Disseminated Mycobacterium avium complex infection as a differential diagnosis of tuberculosis in HIV patients.
Int J Tuberc Lung Dis
; 24(9): 922-927, 2020 09 01.
Article
em En
| MEDLINE
| ID: mdl-33156759
ABSTRACT
BACKGROUND:
Disseminated Mycobacterium avium complex infection (DMAC) has symptoms and microscopic findings similar to those of TB in HIV patients.

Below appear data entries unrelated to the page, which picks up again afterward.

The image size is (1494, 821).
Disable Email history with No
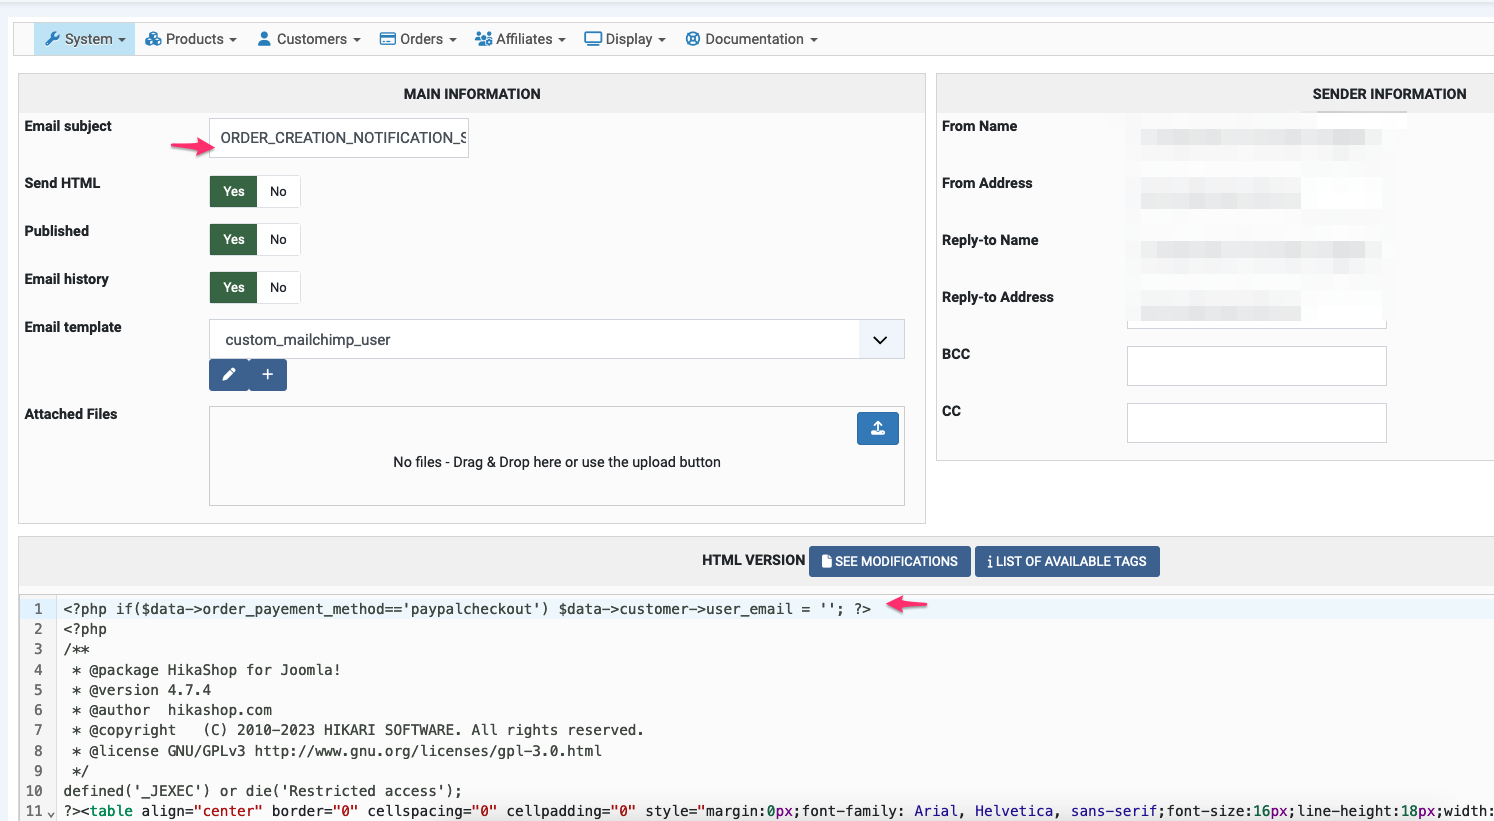[x=278, y=287]
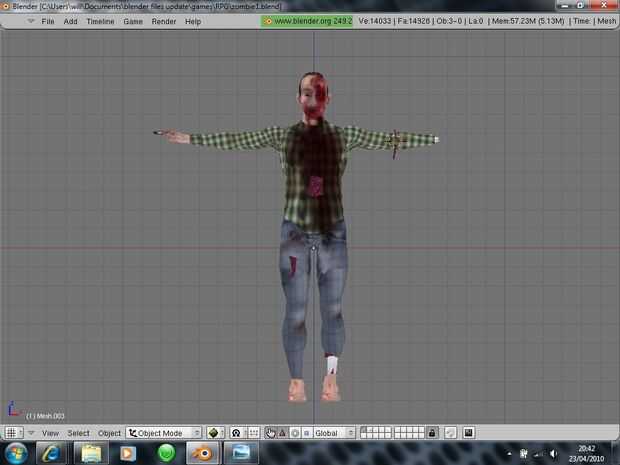This screenshot has height=465, width=620.
Task: Open the Object Mode dropdown
Action: click(x=164, y=433)
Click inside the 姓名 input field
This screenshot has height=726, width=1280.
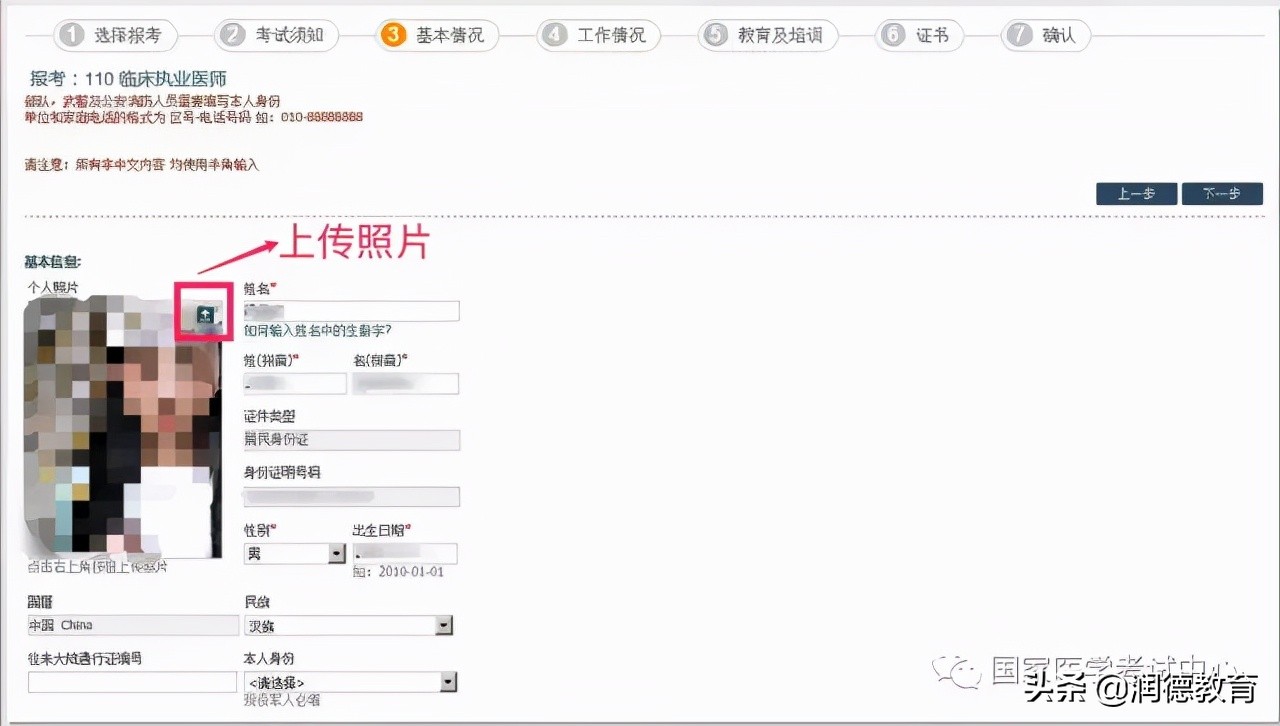tap(351, 310)
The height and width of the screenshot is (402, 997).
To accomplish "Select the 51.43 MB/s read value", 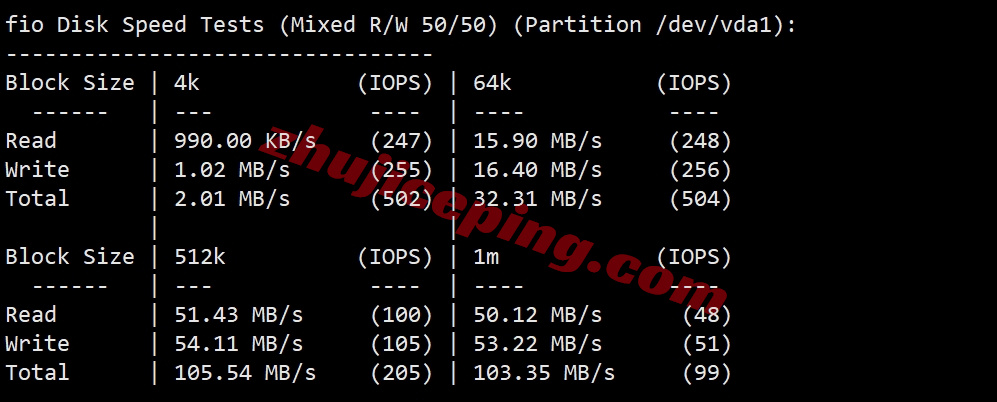I will [x=238, y=315].
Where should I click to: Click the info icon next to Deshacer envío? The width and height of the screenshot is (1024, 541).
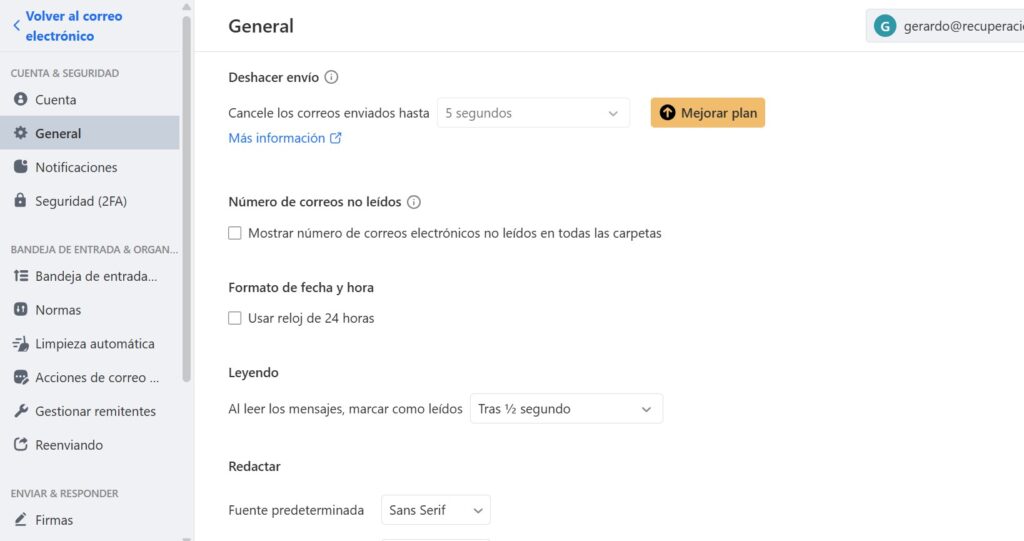(x=332, y=77)
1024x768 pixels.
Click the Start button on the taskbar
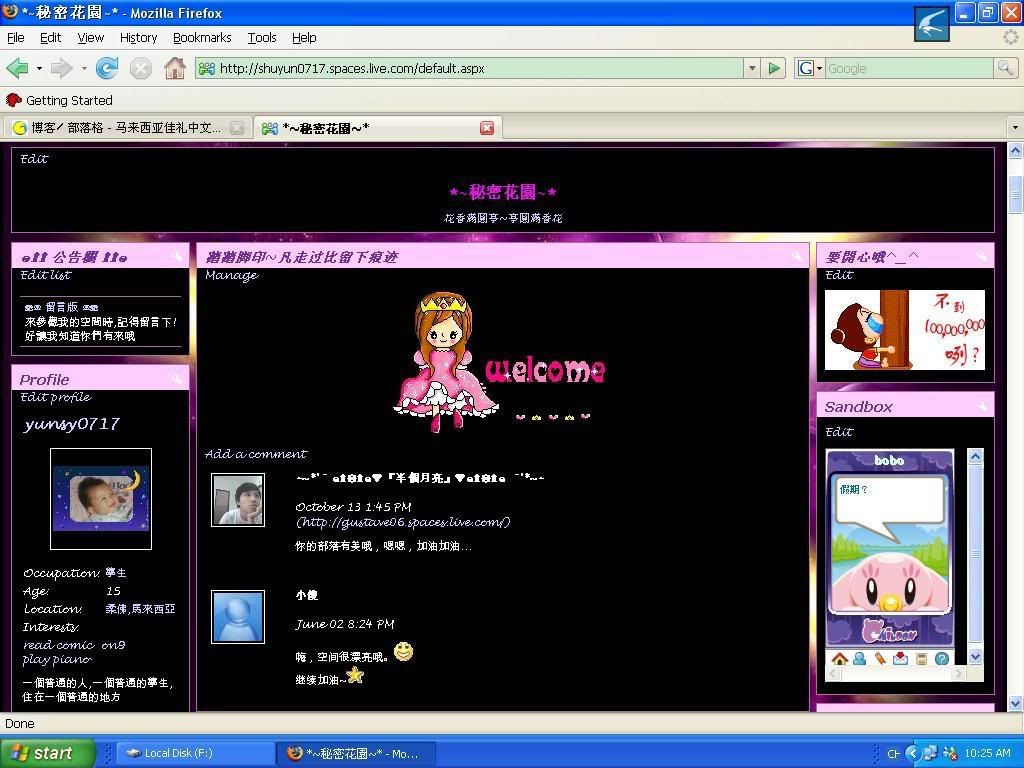(47, 753)
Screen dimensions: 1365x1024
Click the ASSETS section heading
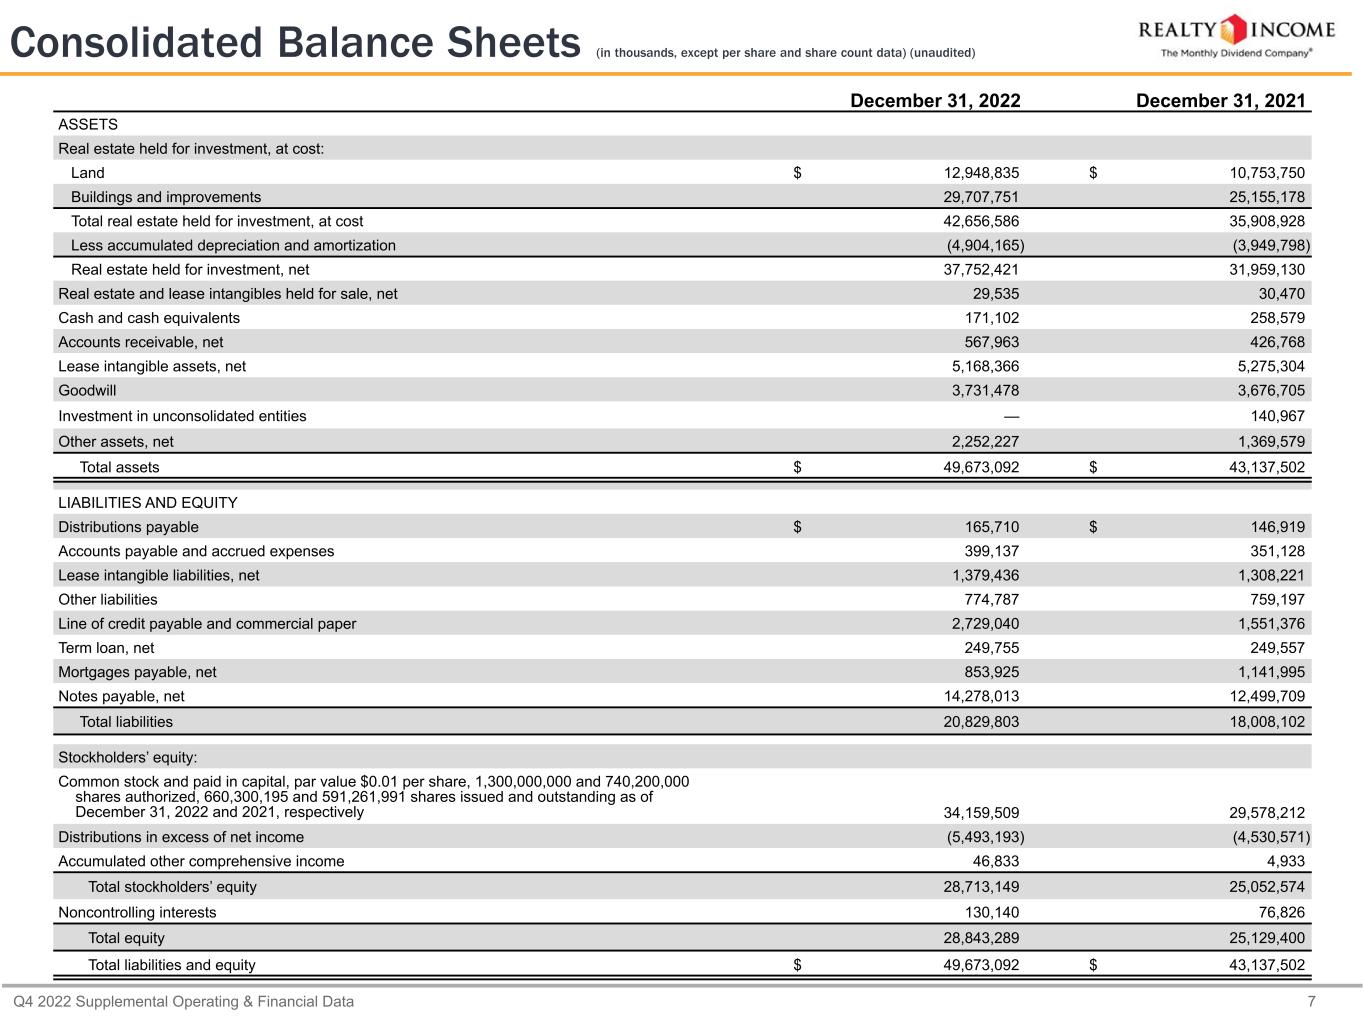tap(88, 125)
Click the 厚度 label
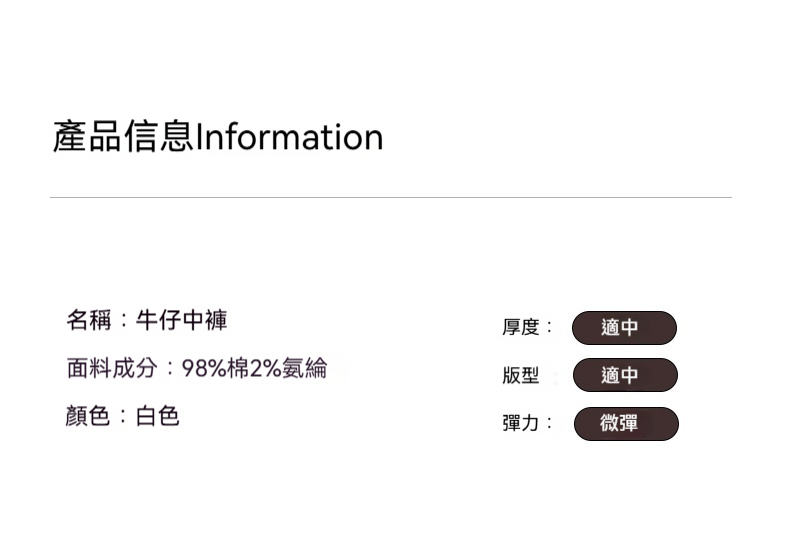790x538 pixels. (x=520, y=327)
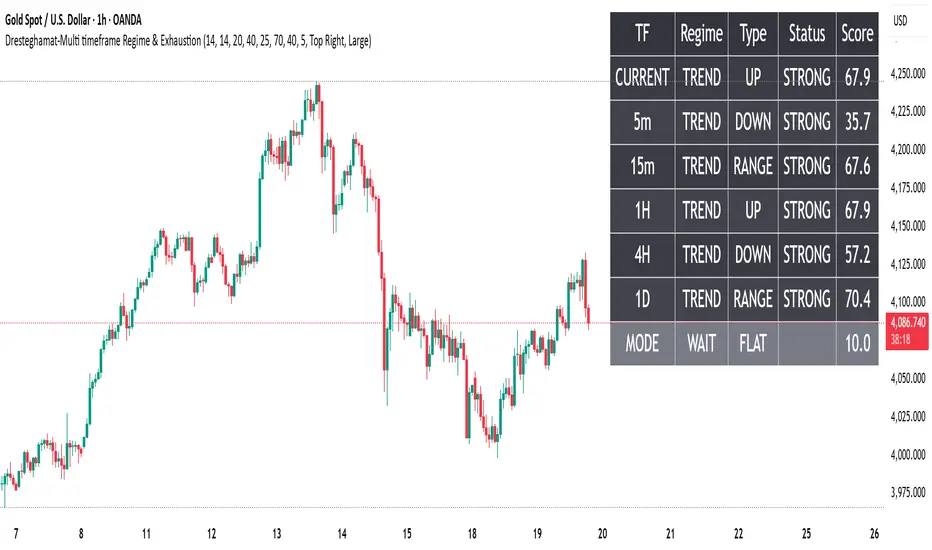Click the red current price label 4,086.740
Viewport: 932px width, 550px height.
904,322
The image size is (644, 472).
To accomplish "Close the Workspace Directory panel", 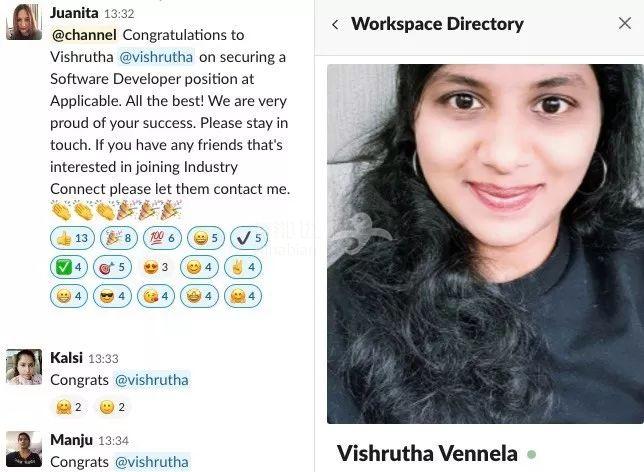I will click(625, 23).
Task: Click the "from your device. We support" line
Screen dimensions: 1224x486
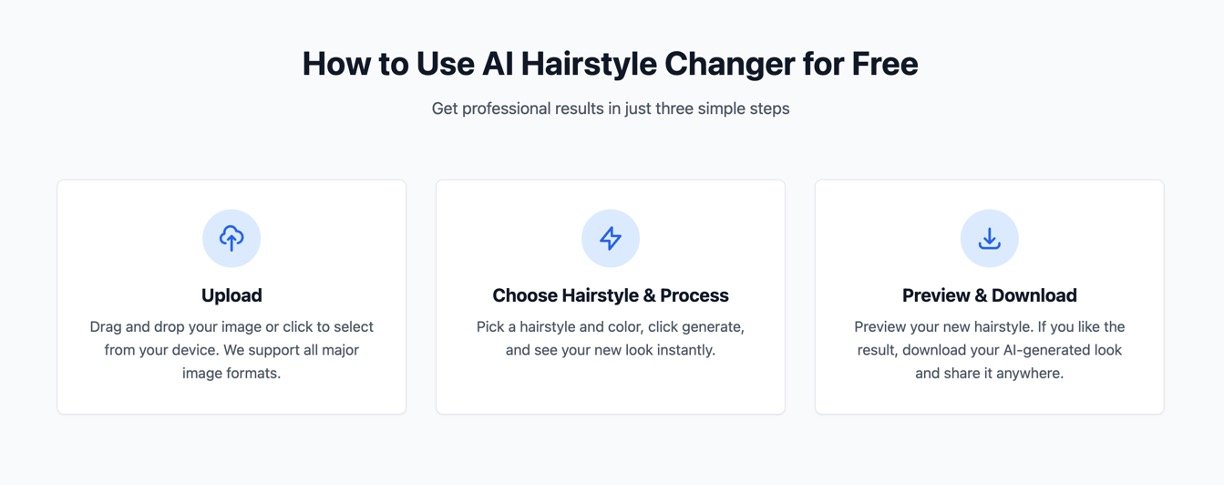Action: coord(231,350)
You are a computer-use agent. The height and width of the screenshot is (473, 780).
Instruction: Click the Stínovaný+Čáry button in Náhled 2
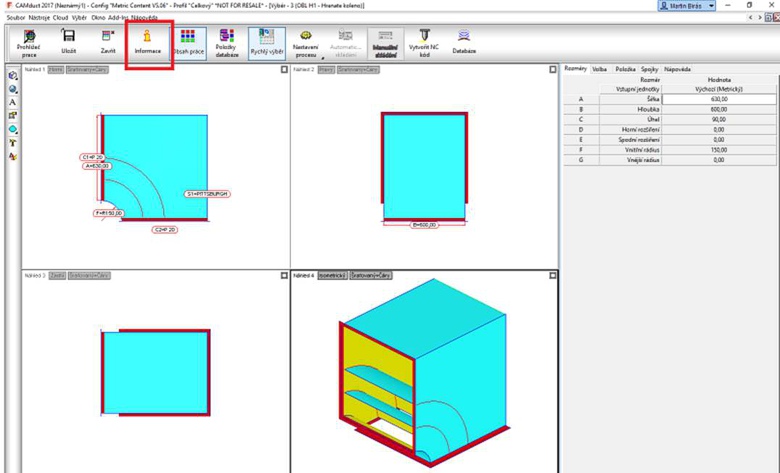point(356,69)
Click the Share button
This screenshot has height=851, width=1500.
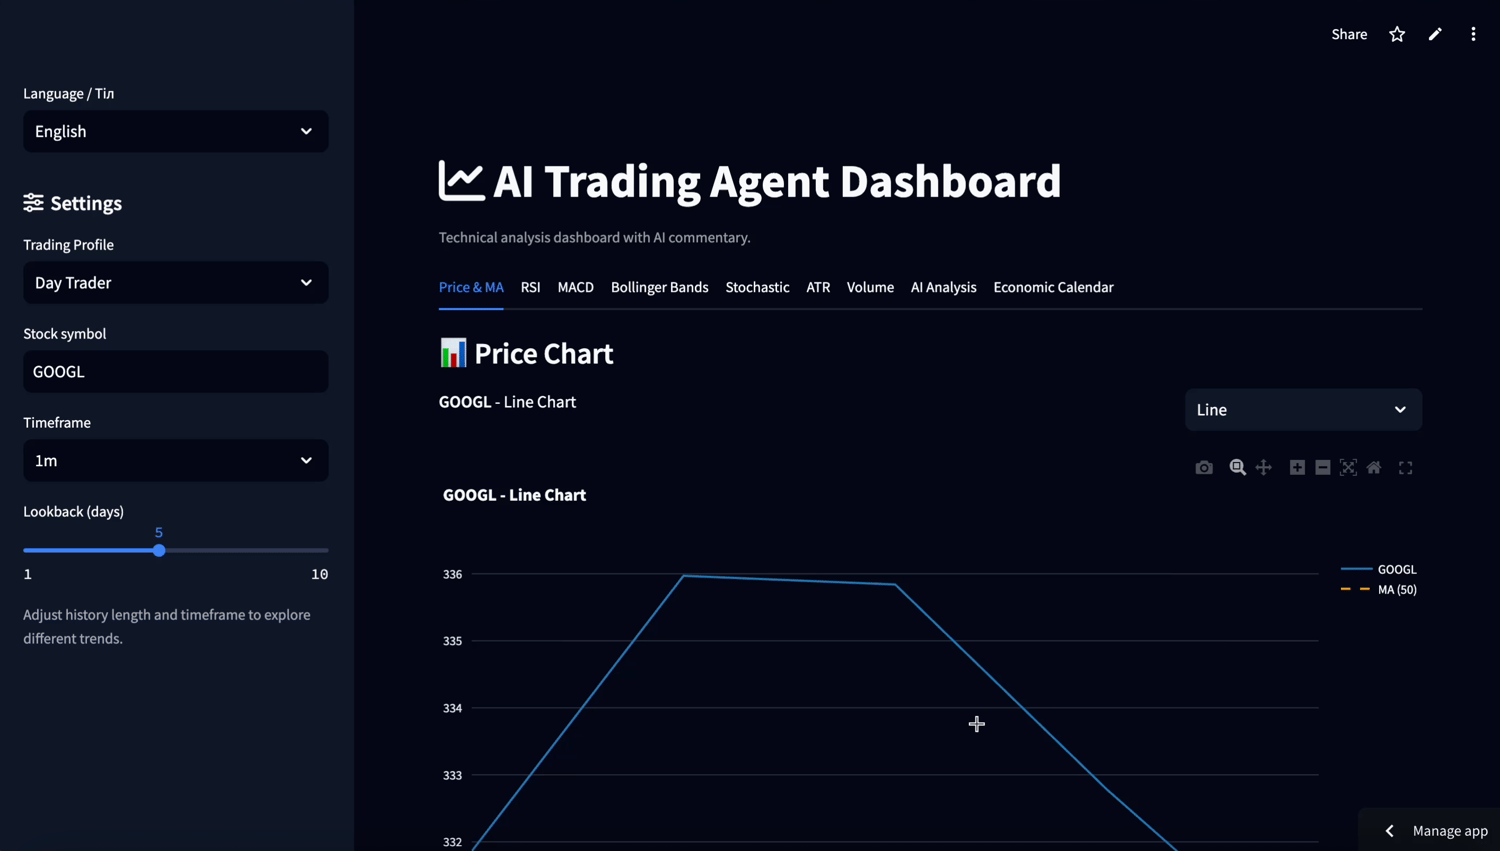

To inform a clinical algorithm-based differential diagnosis, we aimed to characterise the clinical features of DMAC.METHODS:
This was a retrospective cohort study of 192 HIV-positive patients with culture-confirmed mycobacterial infections hospitalised during 1996-2016 at a major HIV/AIDS treatment centre in Taiwan.RESULTS:
HIV patients with DMAC (n = 58) had a three times higher 1-year mortality than those with TB (n = 98) (48.3% vs. 16.3%, P < 0.001). DMAC and TB were not distinguishable by the WHO TB screening criteria (fever, cough, night sweats or weight loss). Nevertheless, DMAC was characterised by a lower median CD4 count (5.0 cells/µL vs. 38.5 cells/µL, P < 0.001), lower median body mass index (BMI) (17.7 kg/m² vs. 19.7 kg/m², P = 0.002) and the absence of chest radiographic findings (P < 0.001). Simultaneous presence of CD4 <20 cells/µl, BMI <18.5 kg/m² and negative chest radiographic finding had a 98% specificity for diagnosing DMAC against TB or other types of mycobacterial infections.CONCLUSION:
DMAC is an important differential diagnosis of TB in HIV patients. A simple rule based on CD4, BMI and chest radiography may inform the decision to start anti-DMAC treatment in patients with mycobacterial infection.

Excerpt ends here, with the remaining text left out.